--- QUOTED PASSAGE Enclosed Below ---

A similar storyline, but in a different register, is developed in BBC Mundo's analysis "Qué aliados le quedan a Irán en la región en medio de su enfrentamiento con EE.UU. e Israel". The article is not written from Caracas, but it directly touches Venezuelan history: Iran is presented as a weakened center of the "anti‑American" axis, whose old alliances are either bloodless or have lost significance. Among those allies is Venezuela, with a reminder of a "alianza estratégica" and more than 180 bilateral agreements worth over $17 billion. However, the key phrase for the Venezuelan reader is: "la mayoría de los cuales o se quedaron en el papel o fueron abandonados." The projects loudly promoted in Caracas — from industrial cooperation to joint refining capacities — are presented largely as symbolic, not realized in full economic results.

The article pays particular attention to the fact that for Iran the benefits of relations with Caracas have always been "más bien simbólicos." It also emphasizes that after the capture of Nicolás Maduro by the US "el pasado 3 de enero" and his imprisonment in an American jail (in the BBC analysis he appears as an already deposed ex‑president), these ties effectively found themselves in limbo. For a Venezuelan audience this reads as a painful revision of two decades of rhetoric about a "strategic partnership": if for Tehran it yielded only limited symbolic effect, for Caracas the bet on that alliance becomes an additional foreign policy burden.

BBC places Maduro in the same row with Bashar Assad and Vladimir Putin — not as equals in scale but as political allies of Iran with a pronounced anti‑Western course. But it draws a distinction: Russia and China, while important to Iran, do not form an unconditionally loyal shield. According to the article, in 2025 China bought about 80% of Iranian oil, but did not invest in large‑scale modernization of Iran's economy; Russia is occupied with its own confrontation with the West and is unlikely to lend a shoulder in Iran's Middle Eastern adventures. In this configuration Venezuela looks like one of many peripheral "symbolic" partners, worsening its international standing without tangible economic gains.

For internal Venezuelan discourse such a turn is unpleasant but telling. It supports those who long argued that building an "axis" with Iran, Syria, and several other states was an expensive ideological bet with minimal return. The official narrative of "diverse alliances" and "circumventing imperialism" is under pressure from external assessment: there are many agreements, few results, and the key ally (Iran) is itself drawn into confrontation, less and less in control of its own perimeter.

Another analytical layer comes from Latin American commentary. In the program Hoy Es Noticia, featuring Chilean political scientist Isaac Caro, director of the Department of Politics and Government at Alberto Hurtado University, the joint US–Israeli strike on Iran is discussed in the context of Operation "Furia Épica." The video is available on YouTube and is actively quoted in Venezuelan media space. Caro explains a more "defensive" posture of Washington toward Tehran by a number of factors, among which he mentions the "éxito militar de Donald Trump en Venezuela" — a formulation that has become a subject of sharp debate in Caracas.

--- End of Enclosed QUOTED PASSAGE ---
--- INFORMATION SHOWN Enclosed Below ---

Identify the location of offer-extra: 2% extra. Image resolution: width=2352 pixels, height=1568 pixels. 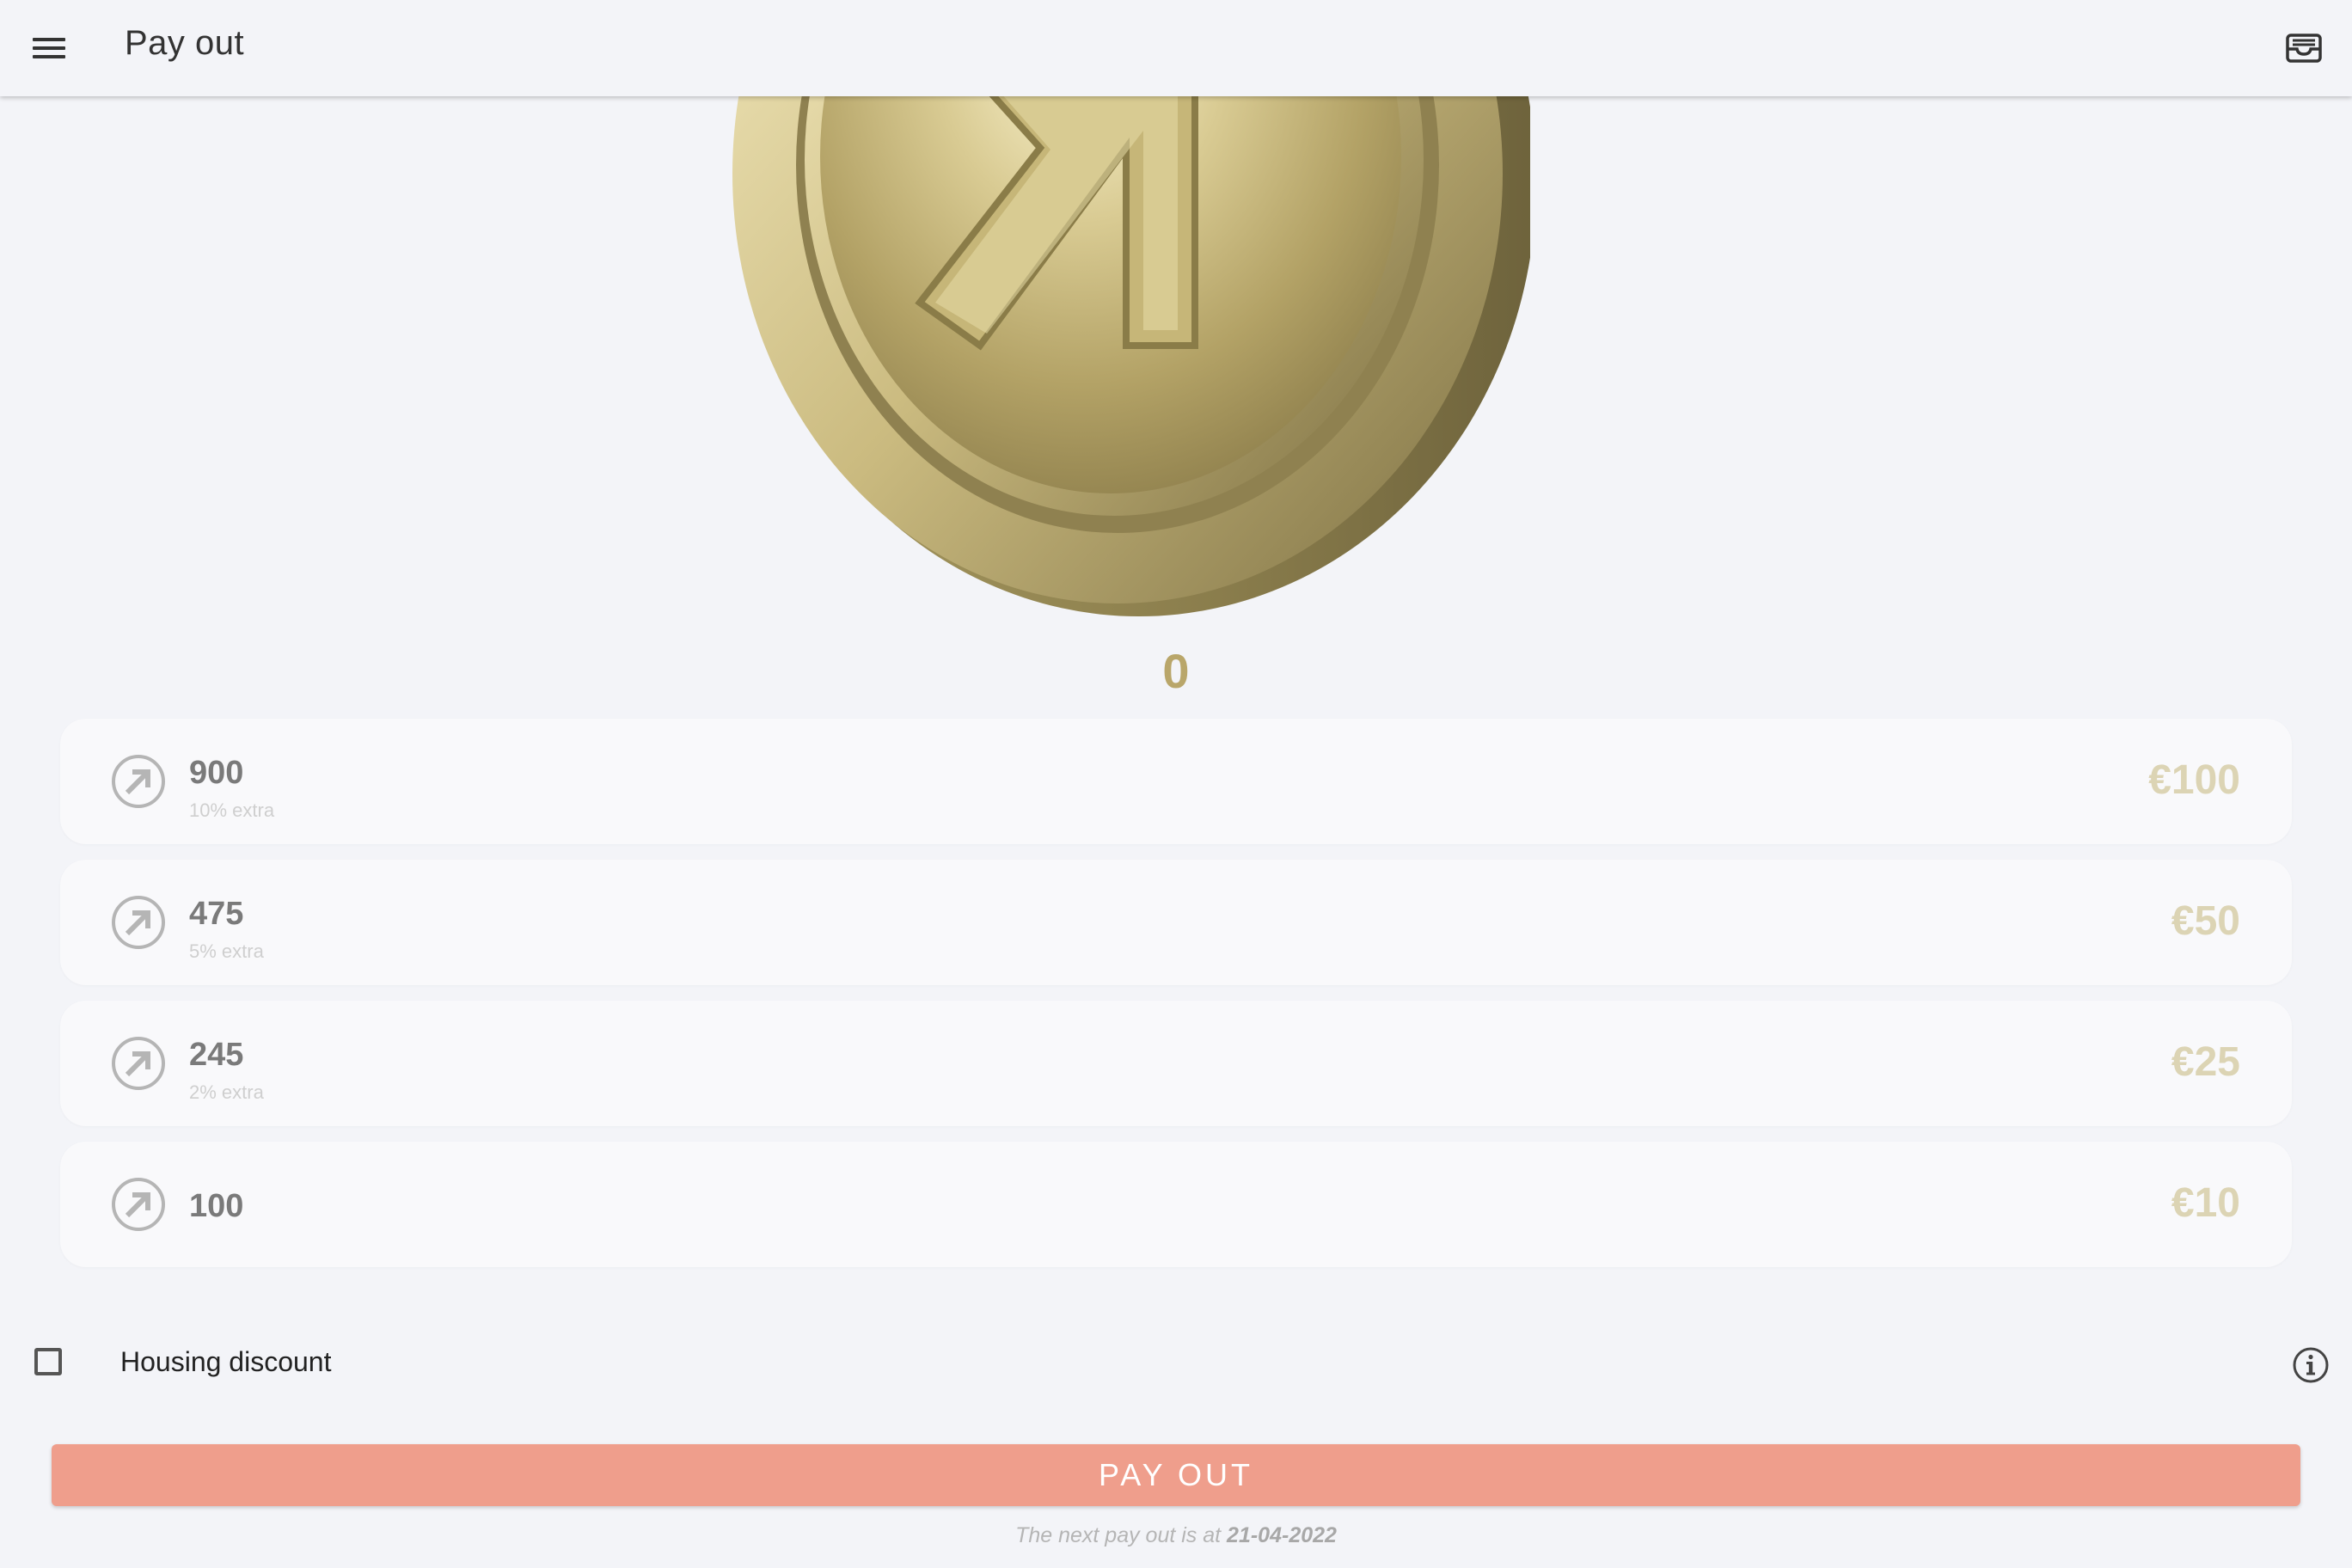
(226, 1092).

--- End of Enclosed INFORMATION SHOWN ---

:: EXPLORE THE MATERIAL ::
**1)** According to the piece on Iran's alliances, about what share of Iranian oil did China buy in 2025?
**2)** Rewrite the piece on Iran's alliances starting with "The article pays" and going on through "foreign policy burden.", swapping "Caracas" for "Venezuela".
**3)** Extend the piece on Iran's alliances beyond the point where it stops.
The lines have no connection to the piece on Iran's alliances.

:: ANSWERS FOR THE TASKS ::
**1)** About 80%.

**2)**
The article pays particular attention to the fact that for Iran the benefits of relations with Venezuela have always been "más bien simbólicos." It also emphasizes that after the capture of Nicolás Maduro by the US "el pasado 3 de enero" and his imprisonment in an American jail (in the BBC analysis he appears as an already deposed ex‑president), these ties effectively found themselves in limbo. For a Venezuelan audience this reads as a painful revision of two decades of rhetoric about a "strategic partnership": if for Tehran it yielded only limited symbolic effect, for Venezuela the bet on that alliance becomes an additional foreign policy burden.

**3)**
For the official Venezuelan discourse, speaking of any "success" of Trump in the country is absurd: according to the authorities, the US sanctions and political campaign failed, and Washington was forced to move from an "all options on the table" strategy to more pragmatic bargaining and partial easing of restrictions. However, in a more neutral or opposition reading Trump had at least partial success: blocking external financing for the government, severely constraining PDVSA's maneuvering, international delegitimization of the Bolivarian regime, and creating long‑term risks for its stability. That a foreign expert incorporates this "success" into the general logic of American policy allows Venezuela to lift the local propaganda veil and see the events as part of a broader trend: from Syria and Iraq to Caracas and Tehran.

Caro also emphasizes that the newly appointed commander of the Islamic Revolutionary Guard Corps, Ahmad Vahidi, could strengthen Iran's presence in Latin America. For the region this is primarily linked to the memory of the AMIA attack in Buenos Aires, the shadow of Hezbollah on the Triple Border, and in general to the network that many Western and regional intelligence services attribute to Tehran. For Venezuela, which has long cooperated with Iran on energy and, according to several investigations, on military and intelligence lines, this signal is read ambivalently. On one hand, it confirms the strategic depth of anti‑sanctions schemes — from fuel and spare parts supplies to joint routes for evading embargoes. On the other, it heightens fears that the country will finally be fixed in the image of a "bridgehead" for structures considered terrorist by the US and Europe, with corresponding consequences for its already difficult international status.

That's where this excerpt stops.